While reading through the material below, copy each line that holds the word "computer".
[Dataset excerpts]
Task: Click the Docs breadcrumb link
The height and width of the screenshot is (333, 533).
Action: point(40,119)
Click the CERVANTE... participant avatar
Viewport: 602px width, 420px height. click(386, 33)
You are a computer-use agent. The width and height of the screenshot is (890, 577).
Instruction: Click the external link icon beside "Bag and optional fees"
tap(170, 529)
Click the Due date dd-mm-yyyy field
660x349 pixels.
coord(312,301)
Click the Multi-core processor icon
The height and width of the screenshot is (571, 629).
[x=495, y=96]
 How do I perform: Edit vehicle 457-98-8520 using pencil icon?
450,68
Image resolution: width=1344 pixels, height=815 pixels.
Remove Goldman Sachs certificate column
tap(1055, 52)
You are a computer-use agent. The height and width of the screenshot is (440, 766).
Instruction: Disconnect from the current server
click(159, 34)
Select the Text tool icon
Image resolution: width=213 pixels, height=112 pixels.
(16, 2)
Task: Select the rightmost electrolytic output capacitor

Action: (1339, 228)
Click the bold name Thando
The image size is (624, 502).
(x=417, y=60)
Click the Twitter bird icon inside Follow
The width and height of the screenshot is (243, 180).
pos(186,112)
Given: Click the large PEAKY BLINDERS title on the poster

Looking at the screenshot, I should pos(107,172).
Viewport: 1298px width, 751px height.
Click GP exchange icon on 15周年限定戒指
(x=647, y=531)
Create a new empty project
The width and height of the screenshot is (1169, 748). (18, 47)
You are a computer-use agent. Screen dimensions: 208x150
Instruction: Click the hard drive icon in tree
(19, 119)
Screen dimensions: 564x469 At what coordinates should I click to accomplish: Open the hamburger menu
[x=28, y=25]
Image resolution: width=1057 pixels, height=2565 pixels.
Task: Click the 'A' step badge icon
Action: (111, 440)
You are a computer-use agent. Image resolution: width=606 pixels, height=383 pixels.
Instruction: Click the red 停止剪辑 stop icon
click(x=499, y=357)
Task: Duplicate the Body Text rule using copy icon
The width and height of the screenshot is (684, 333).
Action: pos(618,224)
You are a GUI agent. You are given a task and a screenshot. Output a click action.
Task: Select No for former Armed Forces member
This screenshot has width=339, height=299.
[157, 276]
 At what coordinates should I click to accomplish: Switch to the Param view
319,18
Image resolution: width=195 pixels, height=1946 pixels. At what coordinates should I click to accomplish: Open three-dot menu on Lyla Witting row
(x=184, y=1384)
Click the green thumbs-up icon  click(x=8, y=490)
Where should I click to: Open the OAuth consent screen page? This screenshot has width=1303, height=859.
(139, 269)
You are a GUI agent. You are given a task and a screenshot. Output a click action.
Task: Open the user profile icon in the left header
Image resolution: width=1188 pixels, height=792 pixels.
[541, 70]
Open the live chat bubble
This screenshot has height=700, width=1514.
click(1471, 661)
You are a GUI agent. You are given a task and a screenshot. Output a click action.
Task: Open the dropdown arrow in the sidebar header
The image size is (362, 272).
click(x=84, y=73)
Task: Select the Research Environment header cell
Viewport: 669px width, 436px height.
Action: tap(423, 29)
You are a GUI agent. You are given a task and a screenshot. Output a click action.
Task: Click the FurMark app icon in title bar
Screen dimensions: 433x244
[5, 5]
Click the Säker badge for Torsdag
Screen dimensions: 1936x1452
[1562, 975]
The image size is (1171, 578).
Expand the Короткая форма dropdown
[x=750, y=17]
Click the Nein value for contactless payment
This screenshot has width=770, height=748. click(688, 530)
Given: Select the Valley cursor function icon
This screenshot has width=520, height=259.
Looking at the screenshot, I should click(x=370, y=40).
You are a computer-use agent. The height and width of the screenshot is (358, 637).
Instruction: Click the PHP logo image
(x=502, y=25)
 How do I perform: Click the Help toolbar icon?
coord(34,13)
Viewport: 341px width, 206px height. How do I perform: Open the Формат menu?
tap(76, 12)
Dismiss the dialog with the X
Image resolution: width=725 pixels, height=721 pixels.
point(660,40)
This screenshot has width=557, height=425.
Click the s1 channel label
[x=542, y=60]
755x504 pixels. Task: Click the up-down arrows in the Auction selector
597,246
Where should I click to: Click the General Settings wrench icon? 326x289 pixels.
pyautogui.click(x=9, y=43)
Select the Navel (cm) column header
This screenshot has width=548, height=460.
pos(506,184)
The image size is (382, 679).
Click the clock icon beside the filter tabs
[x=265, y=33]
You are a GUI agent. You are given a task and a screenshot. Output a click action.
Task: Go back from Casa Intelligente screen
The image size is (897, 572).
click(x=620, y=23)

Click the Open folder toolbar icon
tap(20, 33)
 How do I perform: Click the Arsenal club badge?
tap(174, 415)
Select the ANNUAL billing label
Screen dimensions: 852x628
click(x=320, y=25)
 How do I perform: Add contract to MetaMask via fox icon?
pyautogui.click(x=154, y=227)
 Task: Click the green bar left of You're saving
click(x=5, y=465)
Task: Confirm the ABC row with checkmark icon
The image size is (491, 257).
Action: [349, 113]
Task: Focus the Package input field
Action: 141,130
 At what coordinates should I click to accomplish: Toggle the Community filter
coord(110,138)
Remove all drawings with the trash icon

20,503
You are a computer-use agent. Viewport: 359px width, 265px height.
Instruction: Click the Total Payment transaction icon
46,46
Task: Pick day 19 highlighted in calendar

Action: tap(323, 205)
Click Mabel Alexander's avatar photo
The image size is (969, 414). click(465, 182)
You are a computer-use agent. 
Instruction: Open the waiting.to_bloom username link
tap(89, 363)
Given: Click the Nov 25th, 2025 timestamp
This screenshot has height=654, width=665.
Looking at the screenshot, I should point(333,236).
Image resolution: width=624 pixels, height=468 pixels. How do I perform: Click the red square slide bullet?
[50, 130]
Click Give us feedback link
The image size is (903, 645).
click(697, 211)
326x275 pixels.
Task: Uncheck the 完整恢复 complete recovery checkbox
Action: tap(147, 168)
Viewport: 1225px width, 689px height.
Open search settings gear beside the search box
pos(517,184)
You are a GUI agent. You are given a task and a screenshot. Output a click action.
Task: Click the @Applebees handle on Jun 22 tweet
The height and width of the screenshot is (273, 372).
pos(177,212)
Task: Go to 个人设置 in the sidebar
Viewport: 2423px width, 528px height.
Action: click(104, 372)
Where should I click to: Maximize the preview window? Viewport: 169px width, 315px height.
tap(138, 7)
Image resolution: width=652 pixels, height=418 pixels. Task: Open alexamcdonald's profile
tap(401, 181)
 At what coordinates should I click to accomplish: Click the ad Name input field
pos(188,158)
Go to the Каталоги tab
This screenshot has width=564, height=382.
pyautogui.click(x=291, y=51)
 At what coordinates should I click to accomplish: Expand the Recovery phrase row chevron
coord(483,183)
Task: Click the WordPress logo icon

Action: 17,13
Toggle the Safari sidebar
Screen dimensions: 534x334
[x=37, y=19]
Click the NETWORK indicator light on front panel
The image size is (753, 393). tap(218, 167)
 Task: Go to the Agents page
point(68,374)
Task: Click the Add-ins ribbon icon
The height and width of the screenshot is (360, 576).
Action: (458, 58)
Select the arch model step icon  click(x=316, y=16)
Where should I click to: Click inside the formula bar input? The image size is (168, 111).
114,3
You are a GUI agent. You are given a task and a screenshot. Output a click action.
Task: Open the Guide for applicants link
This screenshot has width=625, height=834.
[/Dataset excerpts]
§ **Output of the exercise**
You are a computer-use agent. The width and height of the screenshot is (890, 577).
You are a computer-use agent. The height and width of the screenshot is (440, 766).
You are a computer-use agent. Screen dimensions: 208x150
You are a computer-use agent. Image resolution: width=606 pixels, height=383 pixels.
You are a computer-use agent. The height and width of the screenshot is (358, 637).
You are a computer-use agent. Viewport: 359px width, 265px height.
You are a computer-use agent. 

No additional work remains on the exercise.